▶ Entries pointing to words and elements:
* start *

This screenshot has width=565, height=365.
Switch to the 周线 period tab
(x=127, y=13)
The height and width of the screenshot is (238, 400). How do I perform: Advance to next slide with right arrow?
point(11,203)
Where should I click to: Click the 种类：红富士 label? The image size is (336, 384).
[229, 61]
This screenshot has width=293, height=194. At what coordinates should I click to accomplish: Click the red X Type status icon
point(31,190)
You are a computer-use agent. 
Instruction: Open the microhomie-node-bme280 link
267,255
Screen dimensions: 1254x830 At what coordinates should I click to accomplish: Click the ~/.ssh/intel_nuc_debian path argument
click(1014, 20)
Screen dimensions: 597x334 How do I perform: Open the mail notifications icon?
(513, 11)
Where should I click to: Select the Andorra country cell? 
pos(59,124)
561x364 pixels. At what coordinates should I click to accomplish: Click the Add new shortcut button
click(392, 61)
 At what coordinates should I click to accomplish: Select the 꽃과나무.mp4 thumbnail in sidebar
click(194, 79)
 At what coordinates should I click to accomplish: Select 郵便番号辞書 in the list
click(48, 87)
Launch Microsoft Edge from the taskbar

* end *

▶ To be done: Format the stretch from the start of the material above through the line containing "point(11,203)" as a two-column CSV with the header columns request and answer. Give one row per request, put each value in a single quoted field, and replace line breaks with spaces.

▶ Finished task:
request,answer
"This screenshot has width=565, height=365. Switch to the 周线 period tab","(x=127, y=13)"
"The height and width of the screenshot is (238, 400). How do I perform: Advance to next slide with right arrow?","point(11,203)"